Document:

Into a Miracle

Even though it has been a long time, I still like to open my small box from time to time. I look at the origami, the drawings and the letters that say “I love you...waiting for your return”.  Staring at the words I wrote on the box "Into a Miracle", I realize my heart is filled with both warmth and bitterness again.

For nineteen years, I have lived an ordinary life with some glistening slices. I struggled for my grades. I was happy for the tiny successes. I read. I travelled. I participated in various activities. In my life, I only learned how to think about my own feelings. I did not expect that a decision to go to Inner Mongolia as a voluntary teacher would bring me such a warm and moving but frustrating experience. 



In early June, on the train to the small village where the school is located, I was imagining what would happen in the next two weeks, with the shaking of the carriage and changing scenery outside the window. I moved from the rolling hills to the prairie with sparse and yellowish grass. At that time, I was full of pure public-spiritedness and all my thoughts were quite simple. 

"They are poor students who need our help. Maybe they are like the children on the public-service ads, studying in a small classroom with broken desks and tattered books. I can teach them something that their own teachers will not give to them.” 



However, when I finally set foot at the school, I was astonished. What a big and brand-new school it was. The first time I looked around, I found there were touch screens and some facilities even more advanced than my primary school in a city. I was confused, and I asked myself: 
“So why they need us?”




Two weeks time gave me a few answers. I came to realize although the campus was big and rebuilt by the government, the buildings were very empty. There were only twenty children in a large classroom in each grade and only a few older teachers were there. They could only take some basic courses like Chinese or mathematics. However, what these children needed most was company and understanding, not only education and teaching equipment. 

I spent two days learning all their names, but I used the whole two weeks to know their inner world. They were so young. When I was the same age, my parents waited for me and picked me up after school. The delicious dinner and cosy home were waiting for me. 

But at their young age, these children had to live in residence and learn how to look after themselves. Many times, I watched a little boy eating a piece of watermelon with black hands because he had just played in some mud. His dirty face and clothes broke my heart every time I saw them They were not only poor but suffered in many ways.

What you will do:
A – In the essay, how many children were in the large classroom for each grade?
B – Show each line of the records that contains the word "point".

Dataset records:
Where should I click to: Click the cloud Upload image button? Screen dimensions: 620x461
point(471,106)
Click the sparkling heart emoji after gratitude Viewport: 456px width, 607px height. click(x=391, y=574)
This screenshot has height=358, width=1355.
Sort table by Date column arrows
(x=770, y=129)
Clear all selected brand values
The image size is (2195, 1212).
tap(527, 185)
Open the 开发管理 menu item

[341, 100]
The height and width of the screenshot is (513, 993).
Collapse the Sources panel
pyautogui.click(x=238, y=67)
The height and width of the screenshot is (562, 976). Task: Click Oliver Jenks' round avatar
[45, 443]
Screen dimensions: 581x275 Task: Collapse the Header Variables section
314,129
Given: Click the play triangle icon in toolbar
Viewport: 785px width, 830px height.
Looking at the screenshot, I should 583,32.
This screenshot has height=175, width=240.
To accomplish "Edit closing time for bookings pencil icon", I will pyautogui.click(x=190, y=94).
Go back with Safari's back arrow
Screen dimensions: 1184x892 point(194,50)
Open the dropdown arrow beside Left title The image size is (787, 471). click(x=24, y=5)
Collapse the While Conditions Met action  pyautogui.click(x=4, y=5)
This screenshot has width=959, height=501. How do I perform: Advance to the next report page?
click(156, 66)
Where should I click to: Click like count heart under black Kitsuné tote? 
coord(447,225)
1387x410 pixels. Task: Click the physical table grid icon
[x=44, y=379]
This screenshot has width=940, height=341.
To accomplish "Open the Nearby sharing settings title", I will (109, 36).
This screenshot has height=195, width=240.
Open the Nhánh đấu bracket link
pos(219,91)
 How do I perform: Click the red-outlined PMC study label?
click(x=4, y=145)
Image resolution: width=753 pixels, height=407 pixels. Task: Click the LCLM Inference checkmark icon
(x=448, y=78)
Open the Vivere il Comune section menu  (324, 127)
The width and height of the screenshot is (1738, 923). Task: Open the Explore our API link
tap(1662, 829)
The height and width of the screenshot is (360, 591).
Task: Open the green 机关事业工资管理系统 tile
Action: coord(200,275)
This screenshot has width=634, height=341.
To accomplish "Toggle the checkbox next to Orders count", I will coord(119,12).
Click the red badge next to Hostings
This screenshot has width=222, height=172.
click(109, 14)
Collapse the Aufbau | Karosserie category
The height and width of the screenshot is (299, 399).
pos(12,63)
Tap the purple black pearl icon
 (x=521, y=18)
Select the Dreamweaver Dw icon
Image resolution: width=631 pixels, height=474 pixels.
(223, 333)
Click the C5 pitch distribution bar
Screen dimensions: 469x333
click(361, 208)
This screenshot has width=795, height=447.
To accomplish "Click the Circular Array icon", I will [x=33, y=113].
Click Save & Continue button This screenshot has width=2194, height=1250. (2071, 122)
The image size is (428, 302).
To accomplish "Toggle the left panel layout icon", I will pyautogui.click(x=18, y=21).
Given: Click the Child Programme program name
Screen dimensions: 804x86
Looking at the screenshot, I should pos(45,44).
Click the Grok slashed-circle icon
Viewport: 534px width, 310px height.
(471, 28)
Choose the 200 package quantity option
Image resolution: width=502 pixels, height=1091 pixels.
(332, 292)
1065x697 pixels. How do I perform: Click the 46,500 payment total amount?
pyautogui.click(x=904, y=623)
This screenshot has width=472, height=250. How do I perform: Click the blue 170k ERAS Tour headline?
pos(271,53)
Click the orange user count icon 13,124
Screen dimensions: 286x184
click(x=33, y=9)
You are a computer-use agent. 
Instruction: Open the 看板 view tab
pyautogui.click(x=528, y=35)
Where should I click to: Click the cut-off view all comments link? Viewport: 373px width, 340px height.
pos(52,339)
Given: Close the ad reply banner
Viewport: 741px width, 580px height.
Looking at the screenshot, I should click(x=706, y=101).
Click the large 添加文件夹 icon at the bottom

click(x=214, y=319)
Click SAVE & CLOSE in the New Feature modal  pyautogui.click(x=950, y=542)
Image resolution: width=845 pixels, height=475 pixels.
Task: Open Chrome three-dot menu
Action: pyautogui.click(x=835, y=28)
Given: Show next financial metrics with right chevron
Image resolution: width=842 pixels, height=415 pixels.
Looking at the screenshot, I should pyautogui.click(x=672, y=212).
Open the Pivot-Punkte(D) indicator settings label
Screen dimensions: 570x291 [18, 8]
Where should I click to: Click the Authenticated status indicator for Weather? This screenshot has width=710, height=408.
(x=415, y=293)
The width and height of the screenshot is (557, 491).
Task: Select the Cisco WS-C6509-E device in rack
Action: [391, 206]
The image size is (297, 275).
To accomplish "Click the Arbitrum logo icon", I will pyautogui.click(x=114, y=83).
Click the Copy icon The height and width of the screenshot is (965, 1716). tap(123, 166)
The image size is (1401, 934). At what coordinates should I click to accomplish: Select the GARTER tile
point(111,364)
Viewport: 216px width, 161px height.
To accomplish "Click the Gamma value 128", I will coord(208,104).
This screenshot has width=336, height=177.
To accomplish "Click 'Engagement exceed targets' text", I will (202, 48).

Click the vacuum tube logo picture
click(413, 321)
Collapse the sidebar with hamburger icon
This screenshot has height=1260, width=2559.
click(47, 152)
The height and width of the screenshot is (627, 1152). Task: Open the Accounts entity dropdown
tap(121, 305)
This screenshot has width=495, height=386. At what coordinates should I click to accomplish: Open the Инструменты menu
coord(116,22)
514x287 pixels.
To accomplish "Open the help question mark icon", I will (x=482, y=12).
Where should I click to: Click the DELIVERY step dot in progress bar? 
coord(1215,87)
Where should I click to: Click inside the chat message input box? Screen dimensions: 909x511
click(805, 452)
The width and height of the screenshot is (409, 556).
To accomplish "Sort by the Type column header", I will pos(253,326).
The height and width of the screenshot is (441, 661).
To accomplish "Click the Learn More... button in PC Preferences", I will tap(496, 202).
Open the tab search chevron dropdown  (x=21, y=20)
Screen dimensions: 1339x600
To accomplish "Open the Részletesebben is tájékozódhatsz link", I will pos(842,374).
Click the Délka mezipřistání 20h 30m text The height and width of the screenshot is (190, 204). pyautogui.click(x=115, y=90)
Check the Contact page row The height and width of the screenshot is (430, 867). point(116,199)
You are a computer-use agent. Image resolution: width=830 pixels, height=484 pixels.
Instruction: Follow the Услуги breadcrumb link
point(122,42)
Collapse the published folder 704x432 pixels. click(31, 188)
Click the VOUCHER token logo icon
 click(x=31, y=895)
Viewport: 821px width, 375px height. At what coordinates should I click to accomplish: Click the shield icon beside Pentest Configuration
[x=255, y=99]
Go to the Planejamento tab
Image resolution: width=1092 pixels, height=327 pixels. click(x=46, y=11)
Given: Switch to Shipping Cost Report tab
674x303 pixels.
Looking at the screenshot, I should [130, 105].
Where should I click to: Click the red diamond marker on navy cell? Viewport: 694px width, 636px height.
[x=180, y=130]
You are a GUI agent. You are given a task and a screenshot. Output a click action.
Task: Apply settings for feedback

Answers for the exercise:
A – Twenty children.

B –
point(471,106)
Screen dimensions: 1184x892 point(194,50)
point(111,364)
Check the Contact page row The height and width of the screenshot is (430, 867). point(116,199)
point(122,42)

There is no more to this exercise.